On 23/06/07, Alberto Gonzalez <info@...bu.es> wrote:
> El Saturday 23 June 2007 18:35:18 Kyle Moffett escribió:
[snip]
> > "PROCESS1 is more important than PROCESS2" is pure policy and must be
> > done from userspace.  We even give appropriate enforcement mechanisms
> > to userspace to take such action (nice levels).
>
> Yes, an app to change priorities would be very nice,

You already have such an app. It is called 'renice' (and 'nice'). Most
people can work out how to use those. :-)

You also have graphical apps to do the job.

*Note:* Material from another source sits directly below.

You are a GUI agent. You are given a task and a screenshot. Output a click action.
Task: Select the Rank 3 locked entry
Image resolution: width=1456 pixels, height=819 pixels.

For example, in KDE, try
starting the "KDE System Guard" application (usually bound to the
CTRL+ESC hotkey) and you'll see a nice list of all running processes.

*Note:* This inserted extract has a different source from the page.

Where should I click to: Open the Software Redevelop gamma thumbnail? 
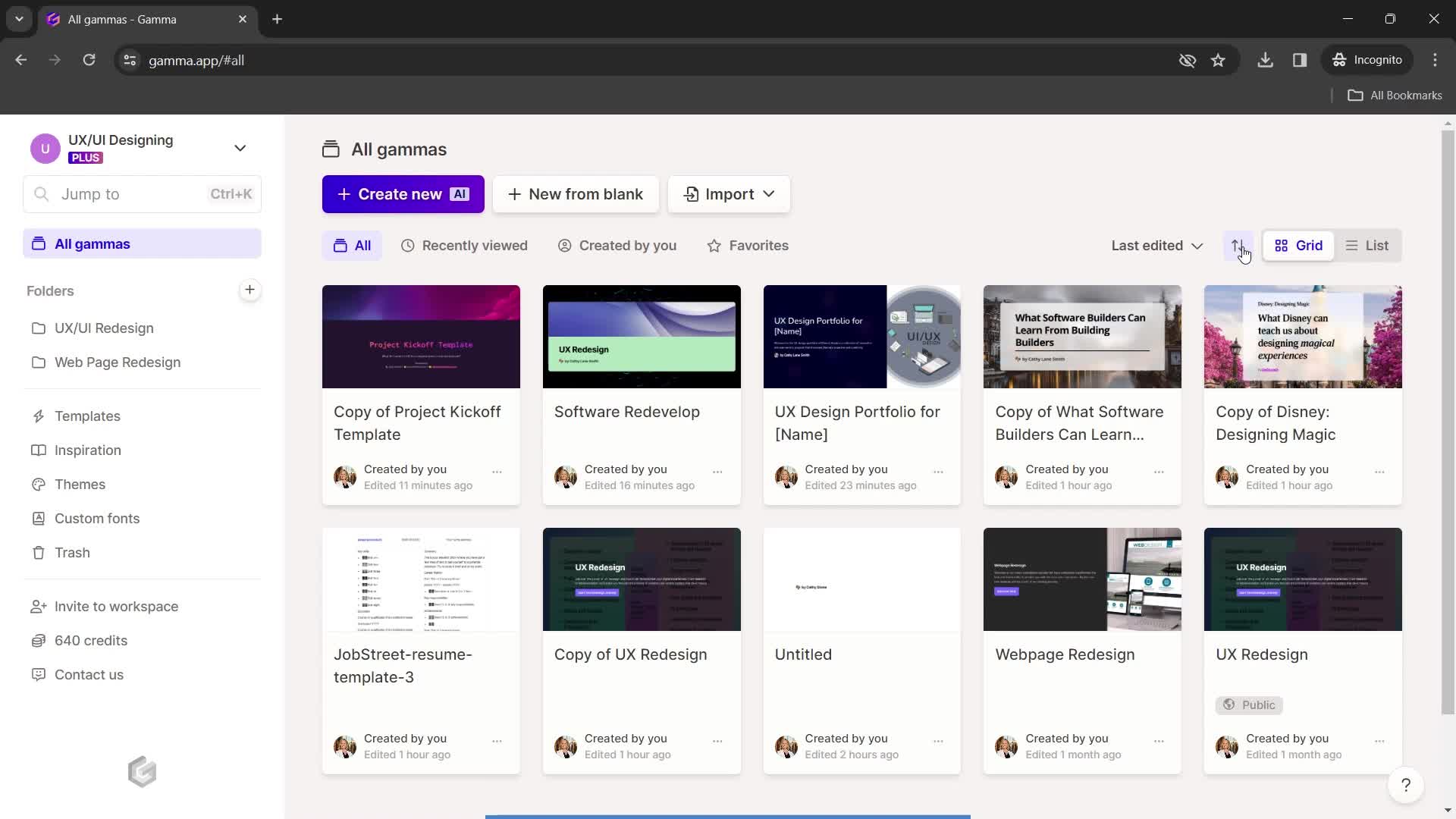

If you right-click a process you'll get a drop-down box with the
bottom entry being "Renice Process...", simply click that and you can
adjust the priority of that process.  You can also easily make it so
that whenever you start a given application it gets niced to a
specific priority; simply (again assuming KDE) right-click the icon
you use to launch the application and edit it, select the
"Application" tab and in the "Command: " field prefix the command used
to launch the application with 'nice' and the priority you want, save
your changes and the next time you launch that app it'll get the
priority you wish.
Gnome and most other environments also have similar capabilities.